A Forgotten Museum in Istanbul: Galatasaray School of Medicine Museum of Natural History (1835-1850)
Dr. Semih Çelik


10 October 2019 / 18:30 Geçmiş Aktivite

As the 16th Istanbul Biennial continues to explore the interaction between humans and non-humans with its theme “Seventh Continent,” the Istanbul Research Institute welcomes Dr. Semih Çelik.

Natural history museums emerged as important institutions that shaped and showcased the science and cultural policies of empires, particularly from the second half of the 19th century. Cabinets of curiosities, built for emperors to exhibit their collections of the “exotic” and the “bizarre” in the early modern period, described as “acayiphane” by Yirmisekiz Mehmed Çelebi, Ottoman ambassador to France; transformed into research centers and museums that stored, examined and exhibited plants, animals, fossils and minerals for research purposes with the scientific organization of natural history in the 19th century. They also became meeting points for people from all over the globe, including scientists from a wide variety of disciplines, bureaucrats and social groups.

The first natural history museum of the Ottoman Empire was established and operated within the Galatasaray School of Medicine in the 1840s, and became one of the most prominent of its kind in Europe, despite its very brief existence, which nevertheless left numerous meaningful but mostly forgotten stories of the evolution of the interrelation between human-nature-science on these lands. This talk aims to reevaluate these stories in the light of documents compiled from the archives of the Ottoman Empire as well as the Naturhistorisches Museum in Vienna. 

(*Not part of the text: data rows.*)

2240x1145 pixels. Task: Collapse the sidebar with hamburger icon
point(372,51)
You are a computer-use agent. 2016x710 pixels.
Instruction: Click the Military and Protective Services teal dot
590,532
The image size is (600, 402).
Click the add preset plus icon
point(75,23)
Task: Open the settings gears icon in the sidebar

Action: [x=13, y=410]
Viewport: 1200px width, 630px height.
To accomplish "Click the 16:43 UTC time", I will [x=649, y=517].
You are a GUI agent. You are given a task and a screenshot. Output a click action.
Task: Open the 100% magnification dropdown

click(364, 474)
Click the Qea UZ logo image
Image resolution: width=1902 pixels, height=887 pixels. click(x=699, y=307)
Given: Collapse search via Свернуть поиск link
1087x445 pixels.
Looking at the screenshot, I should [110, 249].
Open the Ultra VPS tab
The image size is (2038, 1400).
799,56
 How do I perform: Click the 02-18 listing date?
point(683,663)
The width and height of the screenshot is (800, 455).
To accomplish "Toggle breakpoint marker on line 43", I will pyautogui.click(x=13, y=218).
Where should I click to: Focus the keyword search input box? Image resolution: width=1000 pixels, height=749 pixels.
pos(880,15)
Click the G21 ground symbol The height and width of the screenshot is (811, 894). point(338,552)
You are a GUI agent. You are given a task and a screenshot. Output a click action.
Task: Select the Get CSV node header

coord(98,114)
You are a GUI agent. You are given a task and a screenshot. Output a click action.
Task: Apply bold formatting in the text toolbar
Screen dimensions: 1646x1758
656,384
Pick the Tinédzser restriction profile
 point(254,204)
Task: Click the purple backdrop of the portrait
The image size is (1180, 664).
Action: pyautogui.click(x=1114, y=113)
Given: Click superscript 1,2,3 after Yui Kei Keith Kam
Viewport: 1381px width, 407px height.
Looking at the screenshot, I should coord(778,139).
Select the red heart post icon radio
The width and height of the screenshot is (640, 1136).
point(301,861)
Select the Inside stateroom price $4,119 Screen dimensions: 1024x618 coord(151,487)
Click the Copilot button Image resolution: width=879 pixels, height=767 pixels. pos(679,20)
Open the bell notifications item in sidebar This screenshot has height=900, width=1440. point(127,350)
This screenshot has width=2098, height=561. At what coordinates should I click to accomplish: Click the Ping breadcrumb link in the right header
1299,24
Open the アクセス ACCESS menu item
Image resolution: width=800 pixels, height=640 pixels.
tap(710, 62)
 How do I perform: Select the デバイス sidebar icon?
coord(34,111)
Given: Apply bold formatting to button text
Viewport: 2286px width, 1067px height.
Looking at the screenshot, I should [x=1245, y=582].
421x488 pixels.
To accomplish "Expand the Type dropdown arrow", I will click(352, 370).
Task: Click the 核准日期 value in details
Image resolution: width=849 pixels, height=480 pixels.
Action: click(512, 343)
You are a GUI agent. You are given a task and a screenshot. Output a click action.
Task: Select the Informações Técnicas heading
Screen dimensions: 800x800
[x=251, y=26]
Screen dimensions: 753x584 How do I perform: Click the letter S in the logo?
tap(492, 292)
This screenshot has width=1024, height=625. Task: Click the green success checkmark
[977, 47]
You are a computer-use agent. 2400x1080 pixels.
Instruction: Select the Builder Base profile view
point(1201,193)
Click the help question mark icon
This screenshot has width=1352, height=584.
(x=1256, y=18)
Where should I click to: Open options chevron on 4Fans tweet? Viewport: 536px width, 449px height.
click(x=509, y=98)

Semih Çelik received his doctorate degree from the European University Institute, Florence in 2017 with a dissertation on climate change, famines and empire-building in Anatolia in the first half of the 19th century. Çelik’s work is generally focused on the environmental history of the Ottoman Empire. He is currently a post-doctorate fellow at the Koç University and the Research Center for Anatolian Civilizations, studying the history of agriculture in Western Anatolia in the 19th century, and the natural history museums in the Ottoman Empire.

Free admission; drop in. The talk will be in Turkish.